Adds Dr. Hartman: "We all kind of understand how a telephone works. But with computers, people don't really understand it at all. That's one of the unanticipated implications of new technology we're finding. Telephones are clear. Computers are not.

"When you push delete, it says it's 'deleted.' But it's not deleted. Many employees in these recent cases specifically hit delete, thought the messages were gone, then got fired because they weren't."

Copies of all messages may be logged on company servers, as well as on Internet service provider machines through which e-mail passes on its way to the destination mailbox.

At a subsidiary of Chevron Corp., e-mail containing such jokes as "25 reasons beer is better than women" were used along with other evidence in a sexual harassment claim that was settled in 1995 for $2.2 million.

Powerful ammunition

And in high-profile cases such as the recent federal antitrust action against Microsoft, deleted e-mail has been reconstructed to provide powerful ammunition to government attorneys seeking to show anti-competitive company practices.

"Employers are really in the middle of those situations so often," says Mr. Dichter. "We feel strongly employers should be informing employees about potential monitoring. But that doesn't mean that because someone transmits a single off-color joke, they'll be fired. Employers run the risk of a lawsuit. Employers don't win lawsuits by employees.

It's a question of whether they just pay the employee -- or the employee and his lawyer."
In fact, strict, poorly enforced e-mail monitoring can backfire on bosses, says Dr. Hartman.

"You don't have the manpower to go through every voice mail and e-mail," she says. "If you use it just to catch people and if you use it only when you're trying to get rid of someone, then you're encouraging people to try and get around the system. That's certainly not the message you're trying to send."

To help employers monitor their equipment for misuse, Mr. Maskell's company and others are developing sophisticated, customizable tools.
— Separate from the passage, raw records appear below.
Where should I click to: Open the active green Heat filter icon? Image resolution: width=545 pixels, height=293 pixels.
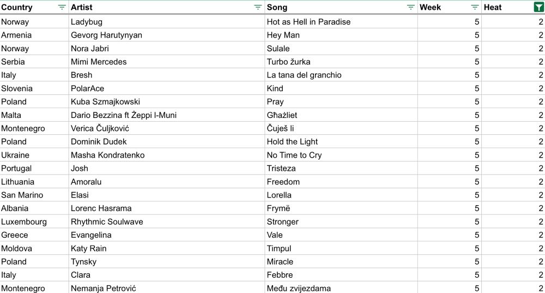pyautogui.click(x=539, y=7)
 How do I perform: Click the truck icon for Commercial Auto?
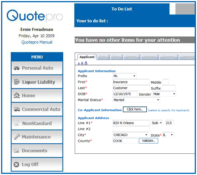(17, 109)
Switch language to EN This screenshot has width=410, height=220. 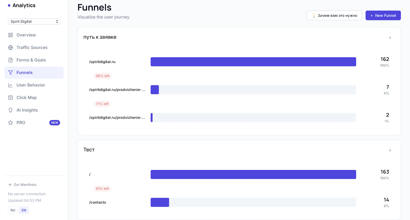24,210
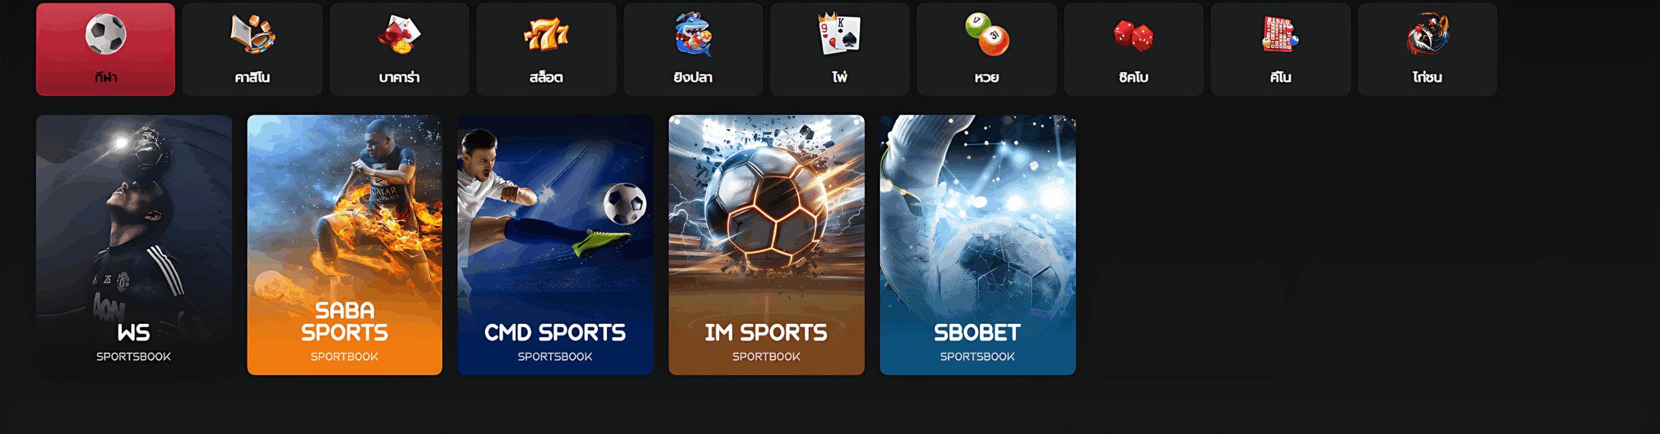1660x434 pixels.
Task: Click the CMD SPORTS title text
Action: [555, 332]
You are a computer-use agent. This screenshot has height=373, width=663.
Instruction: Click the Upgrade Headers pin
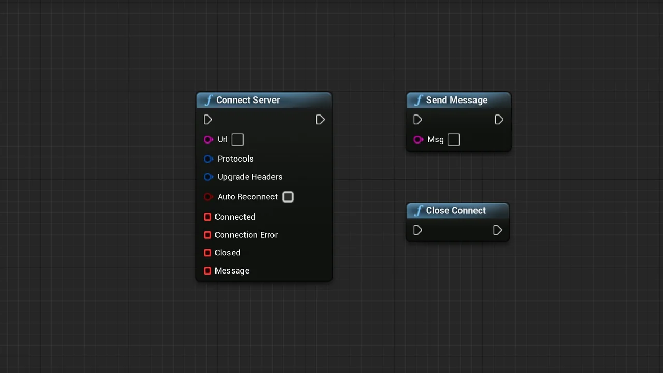pyautogui.click(x=208, y=177)
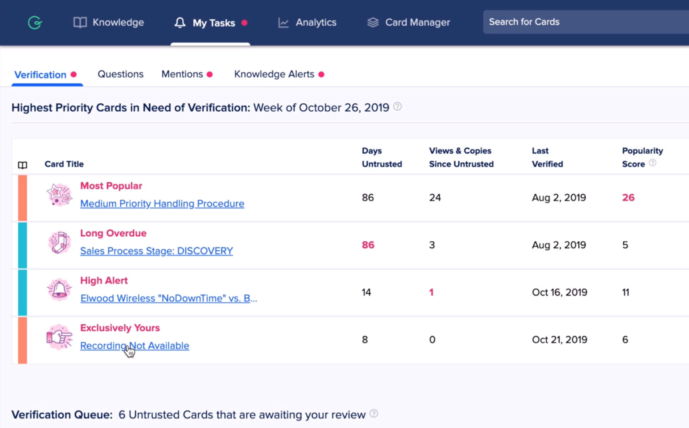Click the Exclusively Yours pointing hand icon
689x428 pixels.
(59, 337)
"If your corporate e-mail policy is the law," says Mr. Maskell, "MailMarshal is the enforcer."
By funneling all corporate e-mail through a Windows NT server equipped with WebMarshal, a similar product, for example, the boss can immediately pinpoint problems by scanning Microsoft Exchange for keywords and unusually active computer network users.
Recently, Wired magazine compiled a list of words that employers use for scanning. They include: bimbo, alarm pad, David Duke, risumi, fondle, ATF, job offer, ammonium nitrate, reefer, I'll show him/her, anarchy, signing bonus, meth, copyright, Puerto Rican, stress, pipe bombs, unfair, Aryan and performance review.

Mr. Maskell says he's been surprised at some of the uses found for his company's products.

A Phoenix securities firm, he says, employed WebMarshal to scan for guarantee because salespeople were putting the company at legal risk by giving customers unreasonable expectations for profit. A law firm in Australia adopted the program after an employee was caught signing his company communications with the image of a naked woman.

Attorney Chapman Tripp says he began scanning to cut down on mail delays and mistakes.

"Our clients were experiencing delays receiving or sending e-mail ... because our bandwidth was continuously consumed by entertainment material," says Mr. Tripp. "The cost of increasing the bandwidth to cope was prohibitive. There are the additional problems of e-mail-borne macro viruses and the loss of intellectual property through e-mail unintentionally sent to the wrong address."

A freight company using MailMarshal found that one employee was sending and receiving up to 10 messages every business hour. It turned out the employee, a keen dog breeder and ecologist, was conducting all sorts of nonbusiness activities using the company machines.

"Our company philosophy is that we don't want to totally lock down the employee," says Mr. Maskell. "That's why you can actually set up our products to allow, say, unfettered access to the Internet and e-mail during the lunch hour, for example. The intent is not to say you don't have access to the Internet. It depends on the corporation."